Many and winding were the streets through which the good knight followed his mysterious guide. At last they reached a dark, dismal-looking house, apparently without any inhabitant. The guide pressed his foot on the doorstep, and the door slowly opened, closing again as the knight followed the old man into the house. All was darkness, but the guide seized the knight’s hand and led him up the tottering staircase to a large room, in which were many strange books and figures of men and animals, interspersed with symbolic emblems of triangles and circles, whose meaning was known to that aged man alone. In the midst of the room was a table, on which burned a lamp without a wick or a reservoir of oil, for it fed on a vapor that was lighter than air, and was invisible to the eye. The old man spoke some words, to the knight unknown; in a moment the floor clave asunder, and a bath, on whose sides the same mystic symbols were written as on the walls of the room, arose from beneath.

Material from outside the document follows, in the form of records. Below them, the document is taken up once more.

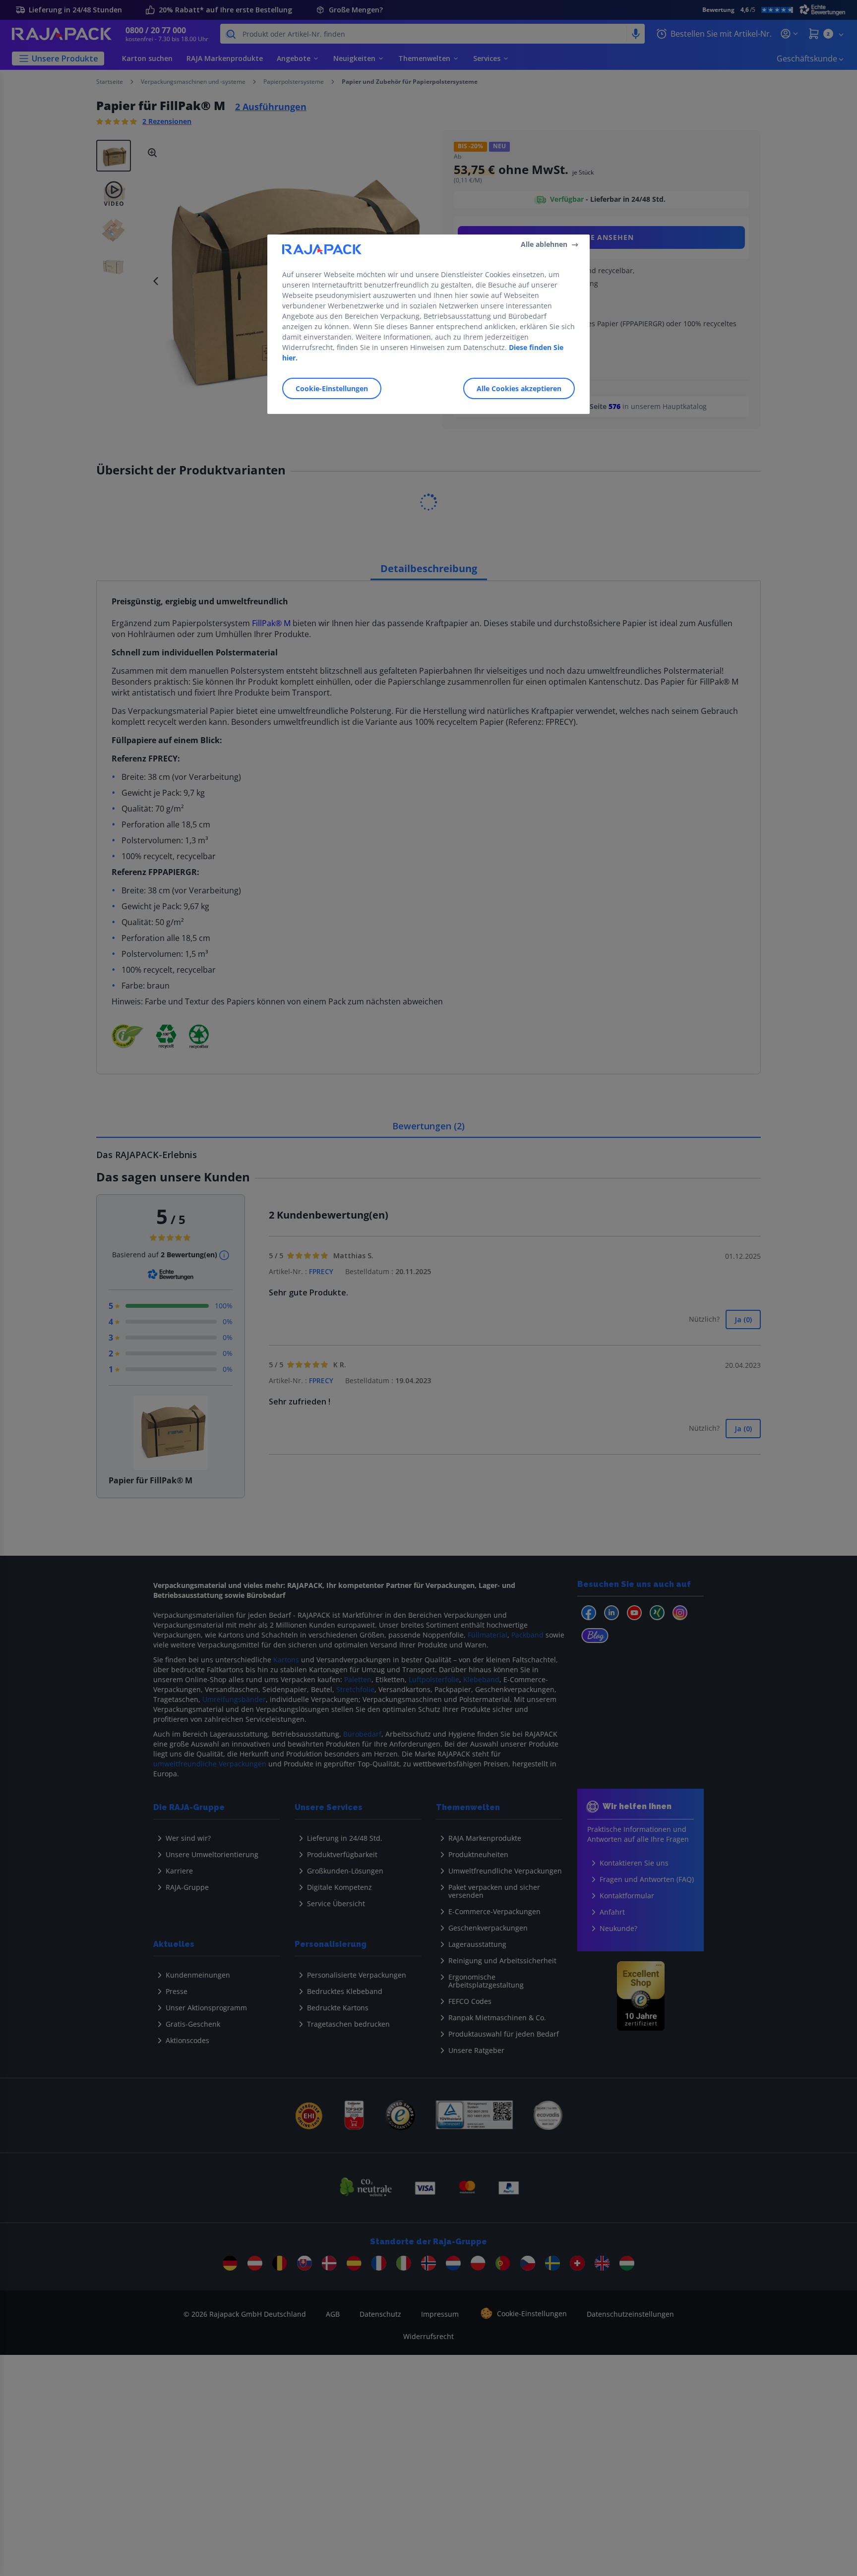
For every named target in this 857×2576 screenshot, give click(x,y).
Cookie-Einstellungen (332, 388)
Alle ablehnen (544, 244)
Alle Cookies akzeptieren (519, 388)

“Prepare to bathe,” said the old man, opening a book on the table, and taking a bright mirror from a casket.
No sooner had the knight entered the bath than the old man gave him a mirror and bid him look into it.
“What seest thou?” asked he of the knight.
“I see my own chamber; my wife is there, and Maleficus, the greatest sorcerer in Rome.”
“What does the sorcerer?”
“He kneads wax and other ingredients; he hath made a figure of me, and written under it my name; even now he fastens it against the wall of my chamber.”
“Look again,” said the old man; “what does he?”
“He takes a bow; he fits an arrow to the string; he aims at the effigy.”